Unfortunately when I connected the new modem, it did not connect to the internet, so I called the 800 number again. After the voice prompts I got another exceptionally polite employee on the line, and this person apologized for the fact that the new modem did not work, but told me a ticket was open and would be resolved by Friday. It was Wednesday. I needed to be online. The nice person said he would escalate the issue, but that a configuration change had to be made at the central station according to the notes in the file.

I lived without hard-line internet through Thursday, saved by my iPad which of course worked fine. On Friday morning I still had no internet, so I called the 800 number again, went through the voice prompts and got another wonderfully polite person who apologized again, but told me the switch at the central station had not been adjusted because of a work stoppage, asking me if I had heard or read about this. I said I had, but I wondered why they would have made a network configuration change earlier in the week, not told me, and sent me a free modem that needed to be configured at the central station when there was no one available to do that. The wonderfully polite person agreed with me that this was wrong, and said I should have been called before the change was made originally to advise me a new modem was coming before they had sent it. I asked if all this was supposed to happen without me calling and he said yes, absolutely, then apologized again for the inconvenience.

I asked when I would have my internet connection again, and he said he hoped it would be by Monday, if someone was available to make the change at the central station during business hours, since they did not work weekends, if they were working at all. I offered some less than polite words about the impact this was having on my ability to conduct business in a turbulent equities market, and suffice it to say, with a certain number of carefully worded phrases (including a promise to write this blog entry), my connectivity was restored about four hours later.

I suppose that’s one way to take a job to completion.

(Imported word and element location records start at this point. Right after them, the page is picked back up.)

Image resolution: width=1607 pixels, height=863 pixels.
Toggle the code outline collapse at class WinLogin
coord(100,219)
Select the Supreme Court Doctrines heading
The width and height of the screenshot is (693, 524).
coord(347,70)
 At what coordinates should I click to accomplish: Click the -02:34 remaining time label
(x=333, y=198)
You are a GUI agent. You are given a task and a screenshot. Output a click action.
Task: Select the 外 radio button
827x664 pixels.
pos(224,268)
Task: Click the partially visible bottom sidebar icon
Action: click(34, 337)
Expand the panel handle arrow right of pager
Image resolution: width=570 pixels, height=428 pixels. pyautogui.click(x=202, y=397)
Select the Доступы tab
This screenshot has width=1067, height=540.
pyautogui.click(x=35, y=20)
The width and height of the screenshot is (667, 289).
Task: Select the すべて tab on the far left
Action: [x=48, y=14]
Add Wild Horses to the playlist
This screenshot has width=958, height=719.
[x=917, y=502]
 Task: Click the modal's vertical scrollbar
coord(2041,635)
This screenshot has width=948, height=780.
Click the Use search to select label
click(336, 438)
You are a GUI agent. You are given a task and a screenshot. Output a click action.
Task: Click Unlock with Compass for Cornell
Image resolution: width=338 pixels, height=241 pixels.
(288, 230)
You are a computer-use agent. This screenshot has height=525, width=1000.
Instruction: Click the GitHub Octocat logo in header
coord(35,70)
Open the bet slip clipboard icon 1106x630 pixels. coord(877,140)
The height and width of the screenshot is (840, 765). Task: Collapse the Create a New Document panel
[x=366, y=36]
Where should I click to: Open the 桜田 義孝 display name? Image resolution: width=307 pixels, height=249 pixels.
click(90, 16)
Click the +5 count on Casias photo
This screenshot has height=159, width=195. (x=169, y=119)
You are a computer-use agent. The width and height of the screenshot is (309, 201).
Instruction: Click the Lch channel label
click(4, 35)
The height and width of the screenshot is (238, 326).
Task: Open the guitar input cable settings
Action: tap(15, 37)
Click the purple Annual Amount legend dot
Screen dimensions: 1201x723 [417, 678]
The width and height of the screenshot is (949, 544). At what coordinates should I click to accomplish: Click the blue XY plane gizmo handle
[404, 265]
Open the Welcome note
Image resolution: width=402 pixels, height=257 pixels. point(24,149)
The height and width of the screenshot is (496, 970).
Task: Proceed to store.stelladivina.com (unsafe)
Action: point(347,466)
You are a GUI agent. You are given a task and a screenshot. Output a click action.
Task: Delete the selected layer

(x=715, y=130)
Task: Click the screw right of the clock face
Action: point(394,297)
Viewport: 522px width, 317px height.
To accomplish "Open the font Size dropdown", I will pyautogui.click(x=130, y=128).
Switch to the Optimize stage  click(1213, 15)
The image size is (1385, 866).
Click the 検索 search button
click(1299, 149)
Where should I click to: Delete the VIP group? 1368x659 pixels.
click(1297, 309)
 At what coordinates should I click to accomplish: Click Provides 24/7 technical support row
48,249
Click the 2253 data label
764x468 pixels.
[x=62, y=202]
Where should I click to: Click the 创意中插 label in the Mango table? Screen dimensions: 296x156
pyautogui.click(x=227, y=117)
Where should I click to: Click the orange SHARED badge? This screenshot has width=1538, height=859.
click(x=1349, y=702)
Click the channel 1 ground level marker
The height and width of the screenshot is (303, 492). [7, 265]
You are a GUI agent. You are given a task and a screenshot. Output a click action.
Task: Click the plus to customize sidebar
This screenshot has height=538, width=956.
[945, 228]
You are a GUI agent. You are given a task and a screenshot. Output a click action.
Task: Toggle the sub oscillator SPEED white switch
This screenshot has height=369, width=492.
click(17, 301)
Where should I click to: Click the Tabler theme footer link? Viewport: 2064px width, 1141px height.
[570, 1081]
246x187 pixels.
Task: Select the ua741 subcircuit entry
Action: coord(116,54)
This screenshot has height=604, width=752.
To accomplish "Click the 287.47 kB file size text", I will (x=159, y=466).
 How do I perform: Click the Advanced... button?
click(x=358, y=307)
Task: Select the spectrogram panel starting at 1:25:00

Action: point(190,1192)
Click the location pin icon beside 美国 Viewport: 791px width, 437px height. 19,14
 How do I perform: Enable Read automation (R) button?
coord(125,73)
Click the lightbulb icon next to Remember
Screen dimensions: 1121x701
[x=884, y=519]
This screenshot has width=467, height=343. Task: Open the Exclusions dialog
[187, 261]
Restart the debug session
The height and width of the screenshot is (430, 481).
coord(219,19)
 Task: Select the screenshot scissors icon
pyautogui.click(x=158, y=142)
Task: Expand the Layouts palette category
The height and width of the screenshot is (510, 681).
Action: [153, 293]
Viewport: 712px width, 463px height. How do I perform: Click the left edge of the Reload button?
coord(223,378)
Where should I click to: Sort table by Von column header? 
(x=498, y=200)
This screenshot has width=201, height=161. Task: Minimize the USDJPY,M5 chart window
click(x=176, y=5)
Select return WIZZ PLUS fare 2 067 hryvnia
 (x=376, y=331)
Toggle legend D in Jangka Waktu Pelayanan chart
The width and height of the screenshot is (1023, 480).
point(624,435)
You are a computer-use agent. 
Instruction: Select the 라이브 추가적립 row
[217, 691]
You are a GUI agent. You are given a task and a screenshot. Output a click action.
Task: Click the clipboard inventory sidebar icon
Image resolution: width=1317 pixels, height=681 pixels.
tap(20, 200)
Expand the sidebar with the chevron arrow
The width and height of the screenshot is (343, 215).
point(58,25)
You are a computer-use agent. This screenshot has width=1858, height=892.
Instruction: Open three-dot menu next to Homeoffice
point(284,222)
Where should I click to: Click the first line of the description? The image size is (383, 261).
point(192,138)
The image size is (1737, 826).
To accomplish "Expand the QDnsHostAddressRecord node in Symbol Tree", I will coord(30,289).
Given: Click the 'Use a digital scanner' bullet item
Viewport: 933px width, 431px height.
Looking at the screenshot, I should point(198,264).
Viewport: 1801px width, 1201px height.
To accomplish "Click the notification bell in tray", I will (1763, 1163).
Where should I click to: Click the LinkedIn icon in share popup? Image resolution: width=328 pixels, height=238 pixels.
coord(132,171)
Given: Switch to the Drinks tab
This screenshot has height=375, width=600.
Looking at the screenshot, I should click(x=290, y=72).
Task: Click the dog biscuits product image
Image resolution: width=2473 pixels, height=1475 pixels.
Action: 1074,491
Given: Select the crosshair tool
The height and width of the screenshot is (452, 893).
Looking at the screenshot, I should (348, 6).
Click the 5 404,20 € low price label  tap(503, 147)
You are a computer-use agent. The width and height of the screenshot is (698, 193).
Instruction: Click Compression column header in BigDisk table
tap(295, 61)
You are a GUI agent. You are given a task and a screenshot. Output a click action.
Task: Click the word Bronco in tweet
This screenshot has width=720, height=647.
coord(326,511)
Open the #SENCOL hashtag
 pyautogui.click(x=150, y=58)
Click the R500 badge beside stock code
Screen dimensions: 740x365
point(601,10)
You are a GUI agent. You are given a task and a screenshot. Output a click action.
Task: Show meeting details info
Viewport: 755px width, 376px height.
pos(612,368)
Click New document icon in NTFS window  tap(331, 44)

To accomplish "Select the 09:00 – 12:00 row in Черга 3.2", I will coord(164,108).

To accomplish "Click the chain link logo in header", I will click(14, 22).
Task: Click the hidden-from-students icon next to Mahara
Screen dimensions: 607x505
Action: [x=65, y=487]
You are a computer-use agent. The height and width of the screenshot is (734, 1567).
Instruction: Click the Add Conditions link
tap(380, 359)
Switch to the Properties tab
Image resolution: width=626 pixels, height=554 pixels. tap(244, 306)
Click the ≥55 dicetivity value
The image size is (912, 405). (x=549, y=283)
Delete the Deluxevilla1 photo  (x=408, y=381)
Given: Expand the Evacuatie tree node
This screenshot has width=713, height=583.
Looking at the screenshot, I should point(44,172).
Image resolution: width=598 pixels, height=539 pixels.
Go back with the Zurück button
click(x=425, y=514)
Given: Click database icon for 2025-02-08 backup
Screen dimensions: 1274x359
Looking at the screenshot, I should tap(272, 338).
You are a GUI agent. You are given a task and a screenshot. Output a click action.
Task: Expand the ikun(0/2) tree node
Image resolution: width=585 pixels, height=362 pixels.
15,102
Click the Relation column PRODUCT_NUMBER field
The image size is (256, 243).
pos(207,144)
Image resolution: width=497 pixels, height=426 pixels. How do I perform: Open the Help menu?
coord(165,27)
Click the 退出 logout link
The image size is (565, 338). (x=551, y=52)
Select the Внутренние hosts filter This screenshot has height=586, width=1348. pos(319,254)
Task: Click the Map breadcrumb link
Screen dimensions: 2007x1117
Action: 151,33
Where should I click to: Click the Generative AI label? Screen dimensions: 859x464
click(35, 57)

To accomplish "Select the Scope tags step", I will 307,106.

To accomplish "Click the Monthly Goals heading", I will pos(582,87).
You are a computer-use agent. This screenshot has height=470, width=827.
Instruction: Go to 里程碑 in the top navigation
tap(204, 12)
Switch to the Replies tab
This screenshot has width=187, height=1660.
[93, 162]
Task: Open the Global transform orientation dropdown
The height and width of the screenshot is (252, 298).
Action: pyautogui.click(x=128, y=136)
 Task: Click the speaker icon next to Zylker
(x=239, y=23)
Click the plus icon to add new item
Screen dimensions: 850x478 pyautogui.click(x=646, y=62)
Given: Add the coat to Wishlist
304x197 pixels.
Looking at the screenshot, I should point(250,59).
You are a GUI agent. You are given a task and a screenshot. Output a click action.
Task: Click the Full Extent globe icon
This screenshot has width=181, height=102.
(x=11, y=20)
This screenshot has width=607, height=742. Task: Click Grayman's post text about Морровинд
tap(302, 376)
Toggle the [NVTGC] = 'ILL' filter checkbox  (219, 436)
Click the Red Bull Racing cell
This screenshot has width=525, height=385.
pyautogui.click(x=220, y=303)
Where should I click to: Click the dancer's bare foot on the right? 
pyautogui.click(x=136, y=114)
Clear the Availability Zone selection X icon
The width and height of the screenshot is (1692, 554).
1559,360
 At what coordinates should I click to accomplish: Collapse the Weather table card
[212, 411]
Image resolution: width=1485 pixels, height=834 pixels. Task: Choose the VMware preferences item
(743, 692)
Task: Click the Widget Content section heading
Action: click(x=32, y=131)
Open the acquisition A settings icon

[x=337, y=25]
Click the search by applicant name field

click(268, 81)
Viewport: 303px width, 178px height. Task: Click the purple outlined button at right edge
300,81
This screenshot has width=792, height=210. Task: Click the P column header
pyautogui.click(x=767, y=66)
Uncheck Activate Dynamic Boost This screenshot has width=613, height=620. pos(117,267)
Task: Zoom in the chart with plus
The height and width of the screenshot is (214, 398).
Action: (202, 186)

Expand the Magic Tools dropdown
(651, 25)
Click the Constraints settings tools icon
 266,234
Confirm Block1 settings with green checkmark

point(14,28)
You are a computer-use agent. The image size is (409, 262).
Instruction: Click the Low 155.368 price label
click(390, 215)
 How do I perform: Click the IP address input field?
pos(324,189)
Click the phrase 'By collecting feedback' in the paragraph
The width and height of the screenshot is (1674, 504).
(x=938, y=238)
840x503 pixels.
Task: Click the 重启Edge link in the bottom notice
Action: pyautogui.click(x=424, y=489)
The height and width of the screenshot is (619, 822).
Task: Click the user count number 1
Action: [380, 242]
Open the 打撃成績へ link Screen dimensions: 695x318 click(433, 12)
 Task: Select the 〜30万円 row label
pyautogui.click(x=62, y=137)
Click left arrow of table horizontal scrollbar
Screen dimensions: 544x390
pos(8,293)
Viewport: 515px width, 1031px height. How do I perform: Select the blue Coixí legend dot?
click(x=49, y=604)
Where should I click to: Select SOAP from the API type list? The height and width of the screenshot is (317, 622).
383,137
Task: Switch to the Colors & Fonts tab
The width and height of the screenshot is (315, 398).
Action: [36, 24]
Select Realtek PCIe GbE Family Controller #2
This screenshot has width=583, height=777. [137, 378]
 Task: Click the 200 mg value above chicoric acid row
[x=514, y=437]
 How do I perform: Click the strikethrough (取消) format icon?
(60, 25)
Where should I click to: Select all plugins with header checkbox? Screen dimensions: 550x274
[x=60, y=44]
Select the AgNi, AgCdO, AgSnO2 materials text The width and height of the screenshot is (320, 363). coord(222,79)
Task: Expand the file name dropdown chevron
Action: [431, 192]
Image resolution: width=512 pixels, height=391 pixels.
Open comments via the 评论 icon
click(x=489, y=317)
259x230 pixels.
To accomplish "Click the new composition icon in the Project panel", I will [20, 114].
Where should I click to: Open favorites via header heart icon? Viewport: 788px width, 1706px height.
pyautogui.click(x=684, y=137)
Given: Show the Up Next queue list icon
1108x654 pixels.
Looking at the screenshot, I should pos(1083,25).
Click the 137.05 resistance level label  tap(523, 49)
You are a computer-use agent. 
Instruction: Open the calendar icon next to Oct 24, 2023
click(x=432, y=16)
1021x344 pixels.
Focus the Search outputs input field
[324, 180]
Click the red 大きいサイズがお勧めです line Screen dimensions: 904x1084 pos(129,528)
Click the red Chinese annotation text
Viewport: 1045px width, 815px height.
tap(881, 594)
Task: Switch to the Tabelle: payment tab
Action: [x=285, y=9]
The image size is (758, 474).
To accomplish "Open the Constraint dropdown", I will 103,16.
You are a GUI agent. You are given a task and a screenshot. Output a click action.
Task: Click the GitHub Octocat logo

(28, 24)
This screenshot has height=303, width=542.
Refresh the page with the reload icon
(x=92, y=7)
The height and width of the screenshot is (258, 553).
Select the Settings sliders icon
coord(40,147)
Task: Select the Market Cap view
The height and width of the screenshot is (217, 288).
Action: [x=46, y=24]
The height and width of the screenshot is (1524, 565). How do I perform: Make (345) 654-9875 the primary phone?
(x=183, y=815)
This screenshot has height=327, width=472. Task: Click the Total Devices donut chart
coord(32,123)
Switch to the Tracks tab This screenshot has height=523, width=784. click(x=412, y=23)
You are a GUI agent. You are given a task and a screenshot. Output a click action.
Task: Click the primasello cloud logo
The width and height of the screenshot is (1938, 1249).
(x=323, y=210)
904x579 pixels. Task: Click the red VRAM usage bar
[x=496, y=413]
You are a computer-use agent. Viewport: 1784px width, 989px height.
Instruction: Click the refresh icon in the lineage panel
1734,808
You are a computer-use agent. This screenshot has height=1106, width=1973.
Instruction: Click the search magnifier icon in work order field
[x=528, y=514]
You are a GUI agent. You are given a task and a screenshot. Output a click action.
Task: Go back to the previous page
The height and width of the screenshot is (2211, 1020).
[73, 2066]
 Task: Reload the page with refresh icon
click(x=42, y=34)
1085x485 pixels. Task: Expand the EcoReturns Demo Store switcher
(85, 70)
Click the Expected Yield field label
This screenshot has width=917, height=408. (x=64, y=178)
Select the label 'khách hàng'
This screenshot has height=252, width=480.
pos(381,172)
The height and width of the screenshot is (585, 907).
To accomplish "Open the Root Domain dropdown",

I write this not specifically as a celebration of Apple and an indictment of my telecom company. I offer it instead as a lesson in excellence and the loyalty a true commitment to customers will garner. What Apple does should be the norm, not the exception, but because it is the exception, they enjoy almost unreal loyalty from their customers. I believe most if not all businesses once aspired to such a level of passion, but today, not so much. Mediocrity seems to be good enough for a lot of businesses, and as customers, we are just supposed to grin and bear it. That’s one of the true costs of everyday low prices. Quality can become a coin toss.

Perhaps it is time to put a stake in the ground and demand better products and services in every capacity we consume. With all this choice, customers are supposed to be Job #1. But are we really? If we have been reduced to being consumers rather than customers, than at the very least, let us consume well—without frustration, without anger, with reasonable expectations of the value chain. I have a better idea: let’s not be consumers, let’s be customers and expect to be treated that way, with respect, forcing healthy market competition for our loyalty. We pay a lot for this stuff, honestly, we do. Quality should be a given.

Not much to ask, products and services that work—and that work well, all the time.

Then again, perhaps I might share with you another example of trying to replace a battery for a mobile device from a branded store where the device remains on sale but the batteries not so much. Nah, I’ll spare you, just scroll up and do a search and replace.